▶ **Consigna del ejercicio**:
Por favor, pasa todos los registros siguientes a una lista numerada y omite las líneas en blanco.

□ □ □ □ □ □ □

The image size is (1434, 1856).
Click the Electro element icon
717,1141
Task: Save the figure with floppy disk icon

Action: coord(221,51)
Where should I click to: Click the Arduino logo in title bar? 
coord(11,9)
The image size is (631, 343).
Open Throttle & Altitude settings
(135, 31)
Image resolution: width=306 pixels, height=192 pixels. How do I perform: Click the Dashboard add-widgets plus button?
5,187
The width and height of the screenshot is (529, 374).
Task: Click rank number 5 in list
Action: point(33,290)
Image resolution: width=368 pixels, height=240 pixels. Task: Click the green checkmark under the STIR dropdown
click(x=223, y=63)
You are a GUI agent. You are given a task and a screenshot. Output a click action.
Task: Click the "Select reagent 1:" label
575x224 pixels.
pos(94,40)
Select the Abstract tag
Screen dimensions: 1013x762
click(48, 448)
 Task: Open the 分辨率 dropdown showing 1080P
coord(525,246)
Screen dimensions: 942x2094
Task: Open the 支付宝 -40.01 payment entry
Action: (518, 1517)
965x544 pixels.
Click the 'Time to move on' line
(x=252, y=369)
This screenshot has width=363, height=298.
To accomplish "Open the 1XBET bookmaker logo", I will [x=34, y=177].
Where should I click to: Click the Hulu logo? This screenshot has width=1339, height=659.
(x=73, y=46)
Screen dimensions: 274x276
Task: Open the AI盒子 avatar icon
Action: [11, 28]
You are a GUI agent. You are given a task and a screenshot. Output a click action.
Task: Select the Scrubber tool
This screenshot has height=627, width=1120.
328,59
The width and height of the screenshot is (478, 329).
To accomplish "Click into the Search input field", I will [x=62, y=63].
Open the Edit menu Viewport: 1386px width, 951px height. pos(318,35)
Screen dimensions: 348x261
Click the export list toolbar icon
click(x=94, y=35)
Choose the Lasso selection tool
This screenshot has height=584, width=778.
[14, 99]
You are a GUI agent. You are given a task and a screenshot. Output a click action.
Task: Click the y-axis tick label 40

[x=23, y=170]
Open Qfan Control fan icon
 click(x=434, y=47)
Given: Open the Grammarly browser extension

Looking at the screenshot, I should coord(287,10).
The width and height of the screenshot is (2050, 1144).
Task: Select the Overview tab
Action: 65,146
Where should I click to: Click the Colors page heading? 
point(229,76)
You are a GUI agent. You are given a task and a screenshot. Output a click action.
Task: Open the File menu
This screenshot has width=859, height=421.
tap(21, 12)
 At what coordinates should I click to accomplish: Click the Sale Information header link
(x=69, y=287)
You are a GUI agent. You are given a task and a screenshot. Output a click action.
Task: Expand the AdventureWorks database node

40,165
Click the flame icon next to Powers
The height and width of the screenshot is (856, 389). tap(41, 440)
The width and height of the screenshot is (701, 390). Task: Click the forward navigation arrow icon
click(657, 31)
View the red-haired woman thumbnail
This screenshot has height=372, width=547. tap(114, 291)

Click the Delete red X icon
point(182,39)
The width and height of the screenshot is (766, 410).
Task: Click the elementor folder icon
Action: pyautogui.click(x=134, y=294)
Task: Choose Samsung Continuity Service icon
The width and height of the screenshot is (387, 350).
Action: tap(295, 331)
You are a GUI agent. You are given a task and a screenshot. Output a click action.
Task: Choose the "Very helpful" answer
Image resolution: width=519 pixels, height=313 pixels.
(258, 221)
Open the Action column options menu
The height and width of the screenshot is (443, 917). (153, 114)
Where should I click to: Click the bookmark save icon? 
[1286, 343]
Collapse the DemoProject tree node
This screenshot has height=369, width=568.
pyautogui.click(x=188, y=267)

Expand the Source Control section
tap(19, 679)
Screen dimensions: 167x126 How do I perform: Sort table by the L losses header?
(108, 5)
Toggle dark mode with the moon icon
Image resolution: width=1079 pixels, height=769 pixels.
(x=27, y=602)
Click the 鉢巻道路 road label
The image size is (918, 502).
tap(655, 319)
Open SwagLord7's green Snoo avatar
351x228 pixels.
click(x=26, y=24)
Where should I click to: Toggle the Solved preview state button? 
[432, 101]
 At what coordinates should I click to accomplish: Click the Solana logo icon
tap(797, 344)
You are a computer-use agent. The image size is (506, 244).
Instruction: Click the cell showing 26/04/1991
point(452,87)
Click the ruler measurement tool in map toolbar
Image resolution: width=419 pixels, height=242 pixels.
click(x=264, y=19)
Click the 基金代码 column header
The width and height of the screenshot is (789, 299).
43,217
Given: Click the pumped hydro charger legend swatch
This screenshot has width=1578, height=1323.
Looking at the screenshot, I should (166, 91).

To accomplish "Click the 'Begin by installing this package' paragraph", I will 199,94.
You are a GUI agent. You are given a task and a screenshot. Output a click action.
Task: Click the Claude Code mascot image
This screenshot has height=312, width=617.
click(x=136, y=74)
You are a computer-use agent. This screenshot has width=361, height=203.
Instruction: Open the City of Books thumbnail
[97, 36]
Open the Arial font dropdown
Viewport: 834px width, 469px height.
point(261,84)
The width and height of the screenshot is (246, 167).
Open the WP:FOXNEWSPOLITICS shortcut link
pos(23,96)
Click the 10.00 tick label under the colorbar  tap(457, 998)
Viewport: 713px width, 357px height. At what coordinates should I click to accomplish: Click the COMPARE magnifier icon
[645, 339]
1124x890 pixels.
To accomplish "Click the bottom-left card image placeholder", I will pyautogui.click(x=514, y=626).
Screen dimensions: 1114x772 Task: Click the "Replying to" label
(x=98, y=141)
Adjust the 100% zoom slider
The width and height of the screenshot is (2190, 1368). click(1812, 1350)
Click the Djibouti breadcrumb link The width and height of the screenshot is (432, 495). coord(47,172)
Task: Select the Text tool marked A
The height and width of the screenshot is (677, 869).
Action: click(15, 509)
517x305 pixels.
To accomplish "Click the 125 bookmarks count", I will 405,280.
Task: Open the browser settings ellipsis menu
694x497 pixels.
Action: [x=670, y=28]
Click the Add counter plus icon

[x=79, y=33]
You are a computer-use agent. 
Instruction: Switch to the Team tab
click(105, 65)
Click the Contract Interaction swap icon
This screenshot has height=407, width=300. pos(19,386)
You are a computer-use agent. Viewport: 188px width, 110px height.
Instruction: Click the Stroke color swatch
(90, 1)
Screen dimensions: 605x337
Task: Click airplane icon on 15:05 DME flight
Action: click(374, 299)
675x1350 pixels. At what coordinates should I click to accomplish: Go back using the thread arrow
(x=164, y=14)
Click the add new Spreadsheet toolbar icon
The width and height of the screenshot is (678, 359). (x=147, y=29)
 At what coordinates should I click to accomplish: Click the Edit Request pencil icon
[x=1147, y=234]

□ □ □ □ □ □ □

▶ **Resultado del ejercicio**:
1. The image size is (1434, 1856).
2. Click the Electro element icon
3. 717,1141
4. Task: Save the figure with floppy disk icon
5. Action: coord(221,51)
6. Where should I click to: Click the Arduino logo in title bar? 
7. coord(11,9)
8. The image size is (631, 343).
9. Open Throttle & Altitude settings
10. (135, 31)
11. Image resolution: width=306 pixels, height=192 pixels. How do I perform: Click the Dashboard add-widgets plus button?
12. 5,187
13. The width and height of the screenshot is (529, 374).
14. Task: Click rank number 5 in list
15. Action: point(33,290)
16. Image resolution: width=368 pixels, height=240 pixels. Task: Click the green checkmark under the STIR dropdown
17. click(x=223, y=63)
18. You are a GUI agent. You are given a task and a screenshot. Output a click action.
19. Task: Click the "Select reagent 1:" label
20. 575x224 pixels.
21. pos(94,40)
22. Select the Abstract tag
23. Screen dimensions: 1013x762
24. click(48, 448)
25.  Task: Open the 分辨率 dropdown showing 1080P
26. coord(525,246)
27. Screen dimensions: 942x2094
28. Task: Open the 支付宝 -40.01 payment entry
29. Action: (518, 1517)
30. 965x544 pixels.
31. Click the 'Time to move on' line
32. (x=252, y=369)
33. This screenshot has width=363, height=298.
34. To accomplish "Open the 1XBET bookmaker logo", I will [x=34, y=177].
35. Where should I click to: Click the Hulu logo? This screenshot has width=1339, height=659.
36. (x=73, y=46)
37. Screen dimensions: 274x276
38. Task: Open the AI盒子 avatar icon
39. Action: [11, 28]
40. You are a GUI agent. You are given a task and a screenshot. Output a click action.
41. Task: Select the Scrubber tool
42. This screenshot has height=627, width=1120.
43. 328,59
44. The width and height of the screenshot is (478, 329).
45. To accomplish "Click into the Search input field", I will [x=62, y=63].
46. Open the Edit menu Viewport: 1386px width, 951px height. pos(318,35)
47. Screen dimensions: 348x261
48. Click the export list toolbar icon
49. click(x=94, y=35)
50. Choose the Lasso selection tool
51. This screenshot has height=584, width=778.
52. [14, 99]
53. You are a GUI agent. You are given a task and a screenshot. Output a click action.
54. Task: Click the y-axis tick label 40
55. [x=23, y=170]
56. Open Qfan Control fan icon
57.  click(x=434, y=47)
58. Given: Open the Grammarly browser extension
59. Looking at the screenshot, I should coord(287,10).
60. The width and height of the screenshot is (2050, 1144).
61. Task: Select the Overview tab
62. Action: 65,146
63. Where should I click to: Click the Colors page heading? 
64. point(229,76)
65. You are a GUI agent. You are given a task and a screenshot. Output a click action.
66. Task: Open the File menu
67. This screenshot has width=859, height=421.
68. tap(21, 12)
69.  At what coordinates should I click to accomplish: Click the Sale Information header link
70. (x=69, y=287)
71. You are a GUI agent. You are given a task and a screenshot. Output a click action.
72. Task: Expand the AdventureWorks database node
73. 40,165
74. Click the flame icon next to Powers
75. The height and width of the screenshot is (856, 389). tap(41, 440)
76. The width and height of the screenshot is (701, 390). Task: Click the forward navigation arrow icon
77. click(657, 31)
78. View the red-haired woman thumbnail
79. This screenshot has height=372, width=547. tap(114, 291)
80. Click the Delete red X icon
81. point(182,39)
82. The width and height of the screenshot is (766, 410).
83. Task: Click the elementor folder icon
84. Action: pyautogui.click(x=134, y=294)
85. Task: Choose Samsung Continuity Service icon
86. The width and height of the screenshot is (387, 350).
87. Action: tap(295, 331)
88. You are a GUI agent. You are given a task and a screenshot. Output a click action.
89. Task: Choose the "Very helpful" answer
90. Image resolution: width=519 pixels, height=313 pixels.
91. (258, 221)
92. Open the Action column options menu
93. The height and width of the screenshot is (443, 917). (153, 114)
94. Where should I click to: Click the bookmark save icon? 
95. [1286, 343]
96. Collapse the DemoProject tree node
97. This screenshot has height=369, width=568.
98. pyautogui.click(x=188, y=267)
99. Expand the Source Control section
100. tap(19, 679)
101. Screen dimensions: 167x126 How do I perform: Sort table by the L losses header?
102. (108, 5)
103. Toggle dark mode with the moon icon
104. Image resolution: width=1079 pixels, height=769 pixels.
105. (x=27, y=602)
106. Click the 鉢巻道路 road label
107. The image size is (918, 502).
108. tap(655, 319)
109. Open SwagLord7's green Snoo avatar
110. 351x228 pixels.
111. click(x=26, y=24)
112. Where should I click to: Toggle the Solved preview state button? 
113. [432, 101]
114.  At what coordinates should I click to accomplish: Click the Solana logo icon
115. tap(797, 344)
116. You are a computer-use agent. The image size is (506, 244).
117. Instruction: Click the cell showing 26/04/1991
118. point(452,87)
119. Click the ruler measurement tool in map toolbar
120. Image resolution: width=419 pixels, height=242 pixels.
121. click(x=264, y=19)
122. Click the 基金代码 column header
123. The width and height of the screenshot is (789, 299).
124. 43,217
125. Given: Click the pumped hydro charger legend swatch
126. This screenshot has width=1578, height=1323.
127. Looking at the screenshot, I should (166, 91).
128. To accomplish "Click the 'Begin by installing this package' paragraph", I will 199,94.
129. You are a GUI agent. You are given a task and a screenshot. Output a click action.
130. Task: Click the Claude Code mascot image
131. This screenshot has height=312, width=617.
132. click(x=136, y=74)
133. You are a computer-use agent. This screenshot has width=361, height=203.
134. Instruction: Open the City of Books thumbnail
135. [97, 36]
136. Open the Arial font dropdown
137. Viewport: 834px width, 469px height.
138. point(261,84)
139. The width and height of the screenshot is (246, 167).
140. Open the WP:FOXNEWSPOLITICS shortcut link
141. pos(23,96)
142. Click the 10.00 tick label under the colorbar  tap(457, 998)
143. Viewport: 713px width, 357px height. At what coordinates should I click to accomplish: Click the COMPARE magnifier icon
144. [645, 339]
145. 1124x890 pixels.
146. To accomplish "Click the bottom-left card image placeholder", I will pyautogui.click(x=514, y=626).
147. Screen dimensions: 1114x772 Task: Click the "Replying to" label
148. (x=98, y=141)
149. Adjust the 100% zoom slider
150. The width and height of the screenshot is (2190, 1368). click(1812, 1350)
151. Click the Djibouti breadcrumb link The width and height of the screenshot is (432, 495). coord(47,172)
152. Task: Select the Text tool marked A
153. The height and width of the screenshot is (677, 869).
154. Action: click(15, 509)
155. 517x305 pixels.
156. To accomplish "Click the 125 bookmarks count", I will 405,280.
157. Task: Open the browser settings ellipsis menu
158. 694x497 pixels.
159. Action: [x=670, y=28]
160. Click the Add counter plus icon
161. [x=79, y=33]
162. You are a computer-use agent. 
163. Instruction: Switch to the Team tab
164. click(105, 65)
165. Click the Contract Interaction swap icon
166. This screenshot has height=407, width=300. pos(19,386)
167. You are a computer-use agent. Viewport: 188px width, 110px height.
168. Instruction: Click the Stroke color swatch
169. (90, 1)
170. Screen dimensions: 605x337
171. Task: Click airplane icon on 15:05 DME flight
172. Action: click(374, 299)
173. 675x1350 pixels. At what coordinates should I click to accomplish: Go back using the thread arrow
174. (x=164, y=14)
175. Click the add new Spreadsheet toolbar icon
176. The width and height of the screenshot is (678, 359). (x=147, y=29)
177.  At what coordinates should I click to accomplish: Click the Edit Request pencil icon
178. [x=1147, y=234]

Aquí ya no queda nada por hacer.